Неожиданно в институт к Фришу заглянул его старый друг Рихард Гольдшмидт, тот, кто когда-то руководил большим зоологическим практикумом у Гертвига. Фриш принял гостя в новом здании института, построенном на средства американского фонда. Но оба профессора не стали задерживаться в кабинете директора, они спустились в подвал, а оттуда еще глубже — в подземный грот, предназначенный для изучения пещерной фауны.

Только здесь они смогли побеседовать, не боясь чужих ушей и подслушивающих аппаратов: фашизм уже поднял голову в Германии, шпионы и доносчики кишмя кишели всюду.

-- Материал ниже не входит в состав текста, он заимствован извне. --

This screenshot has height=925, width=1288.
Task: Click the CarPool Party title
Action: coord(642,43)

— Я ясно вижу, к чему идет дело, — хмуро говорил Гольдшмидт. — Оставаться мне здесь дальше невозможно. Приходится ехать за границу, не дожидаясь, пока я окажусь в мышеловке.

Фриш не отговаривал друга, тревожился за него, многого не понимал и не представлял себе. Грустным и горьким было расставание. Но, оставшись в Мюнхене, Фриш в конце концов убедился, что Гольдшмидт оказался и более проницательным и более дальновидным. Директору института зоологии не дали заниматься наукой, как он хотел. Гитлеровцы ждали и требовали другого. Но Фриш твердо решил оставаться независимым. И вот его вызвали в министерство для объяснений: как он смеет разрешать студентам вскрывать дождевых червей без применения обезболивающих средств?

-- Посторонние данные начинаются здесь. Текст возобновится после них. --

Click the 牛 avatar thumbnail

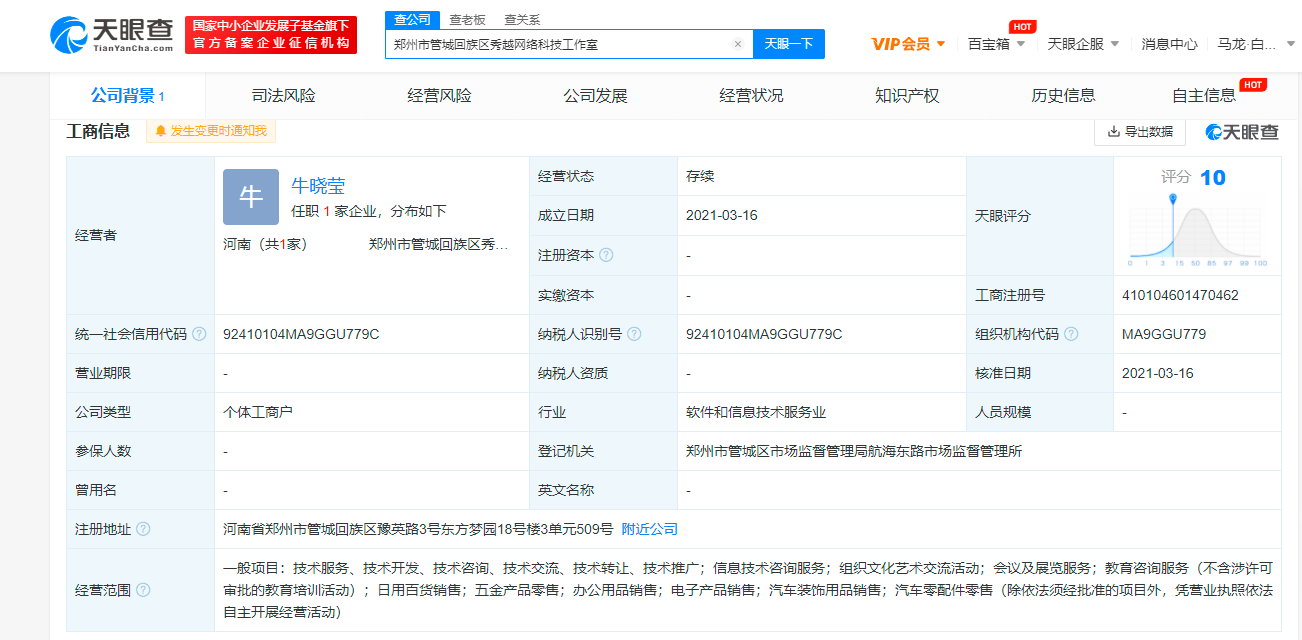250,197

В другое время это показалось бы неумной шуткой, но сейчас… Вскоре последовало и второе предупреждение: профессора уведомили, что его бабушка по материнской линии признана расово неполноценной. Вдогонку прибыл приказ, отстраняющий директора от работы в институте. Это случилось в начале 1941 года. Уехать, как Гольдшмидт, было уже невозможно.

Дождавшись весны, Фриш перебрался в Бруннвинкль и продолжил работу с пчелами. Итоги исследований, сделанных им в годы войны, он опубликовал только после падения фашистского рейха. Книга вышла в 1947 году в Вене и была озаглавлена: «Ароматическая дрессировка пчел на службе сельского хозяйства». Фриш подтвердил теоретические выводы и практические рекомендации Александра Федоровича Губина и дополнил их. Он показал, что не только можно, но и очень выгодно дрессировать пчел на посещение таких скупых медоносов, как красный клевер, из трубчатых цветков которого сборщицам весьма трудно извлекать нектар. Дрессировка увеличивает число пчел, летающих на головки красного клевера и в конечном счете существенно повышает урожаи ценных семян этой бобовой травы. Оказалось даже, что есть расчет дрессировать пчел также и на посещение самых щедрых медоносов. После дрессировки пчелы еще усерднее посещают их.

Начиная с 1945 года (через 33 года после того, как был сделан первый шаг на этом пути) Фриш особенно много внимания уделяет пчелам и в институте, и в Бруннвинкле.


Пчела-сборщица возвращается в улей с пыльцевой обножкой.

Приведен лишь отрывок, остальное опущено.